After Pearl Harbor

I felt myself carefully up and down, from head to toe. Unbelievably, I was alive, I kept telling myself.

I was probably in a daze. But I was apparently unhurt, except for a slightly bruised left shoulder.

Around the site of the crash, thick fog continued to swirl. It was surreal. I had no idea of my location or direction. I slowly began making my way downhill through heavy hillside brush, still packing for some reason that damned parachute.

After wandering for perhaps a half-hour, I heard a rooster crowing in the distance. Heading in that direction, still in the fog, I reached a fence line and a plowed hillside field and eventually a farmhouse.

As I mounted the high front steps, a startled farmer came to the door. He welcomed me inside, poured me a stiff cup of coffee, listened to my story and then drove me all the way back to the Livermore NAS in his old pickup.

At the main gate, the astonished Marine guards refused to let me enter. Who was this guy climbing out of a battered old pickup, walking up in winter flight gear with helmet and goggles and no written pass, carrying a full parachute pack under his arm?

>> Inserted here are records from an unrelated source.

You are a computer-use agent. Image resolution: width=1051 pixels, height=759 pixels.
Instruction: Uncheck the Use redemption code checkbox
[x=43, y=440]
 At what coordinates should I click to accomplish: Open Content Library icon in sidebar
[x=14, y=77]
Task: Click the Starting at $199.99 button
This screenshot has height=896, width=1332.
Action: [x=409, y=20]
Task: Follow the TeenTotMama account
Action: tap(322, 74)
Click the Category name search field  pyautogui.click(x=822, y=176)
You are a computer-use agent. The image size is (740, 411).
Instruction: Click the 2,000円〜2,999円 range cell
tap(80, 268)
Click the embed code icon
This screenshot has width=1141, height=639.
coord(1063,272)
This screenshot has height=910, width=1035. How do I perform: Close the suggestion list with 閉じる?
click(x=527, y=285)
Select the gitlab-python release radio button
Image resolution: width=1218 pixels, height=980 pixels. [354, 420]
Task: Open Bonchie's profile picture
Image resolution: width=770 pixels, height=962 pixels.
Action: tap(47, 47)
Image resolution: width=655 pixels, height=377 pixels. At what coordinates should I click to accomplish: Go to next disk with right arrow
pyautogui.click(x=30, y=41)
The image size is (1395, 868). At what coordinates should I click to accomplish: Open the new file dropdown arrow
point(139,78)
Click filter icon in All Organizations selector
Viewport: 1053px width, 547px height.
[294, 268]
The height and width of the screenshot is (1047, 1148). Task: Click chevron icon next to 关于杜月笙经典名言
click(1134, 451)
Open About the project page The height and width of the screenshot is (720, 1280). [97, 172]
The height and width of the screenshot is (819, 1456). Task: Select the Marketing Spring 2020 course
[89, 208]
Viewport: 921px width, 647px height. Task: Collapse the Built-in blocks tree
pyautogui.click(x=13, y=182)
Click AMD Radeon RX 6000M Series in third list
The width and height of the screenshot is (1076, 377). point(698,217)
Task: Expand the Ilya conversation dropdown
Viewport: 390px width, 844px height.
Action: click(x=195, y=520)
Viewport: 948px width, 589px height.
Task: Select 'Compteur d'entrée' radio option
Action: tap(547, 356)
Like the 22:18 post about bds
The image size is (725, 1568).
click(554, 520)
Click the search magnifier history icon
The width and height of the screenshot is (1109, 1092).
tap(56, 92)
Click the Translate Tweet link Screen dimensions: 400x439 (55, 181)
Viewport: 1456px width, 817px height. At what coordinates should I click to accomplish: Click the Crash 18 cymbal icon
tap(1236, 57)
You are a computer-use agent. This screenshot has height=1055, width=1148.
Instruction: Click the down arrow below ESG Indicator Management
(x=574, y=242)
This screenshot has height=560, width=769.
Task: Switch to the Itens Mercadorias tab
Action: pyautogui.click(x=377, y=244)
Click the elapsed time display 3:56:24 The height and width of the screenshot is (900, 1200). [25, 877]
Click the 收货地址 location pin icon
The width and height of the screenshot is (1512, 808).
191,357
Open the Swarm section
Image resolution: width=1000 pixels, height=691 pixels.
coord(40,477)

They checked on the phone with somebody and within a minute or two, a jeep bearing a Navy lieutenant came roaring up. I was immediately taken to the CO’s office for debriefing followed by a quick physical.

By nightfall, I learned the full and tragic impact of that day’s fog-bound turmoil. Three other missing planes turned up safely, over in the San Joaquin Valley. One other plane was lost. Somewhere near Mt. Diablo, one of our cadets spun in and was killed. A fellow named Chapman. The flight officer of the day faced a potential court martial.

Two days later, I was back in the air.

***

I went on to pass my aerobatics check flight. And in mid-January, with 92 hours of flight time in my log book, I completed my primary flight training and received orders for advanced training at the Naval Air Training Center in Corpus Christi, Texas.

My final flight in Livermore with check pilot A. G. Epp came on my 21st birthday, January 14, 1943.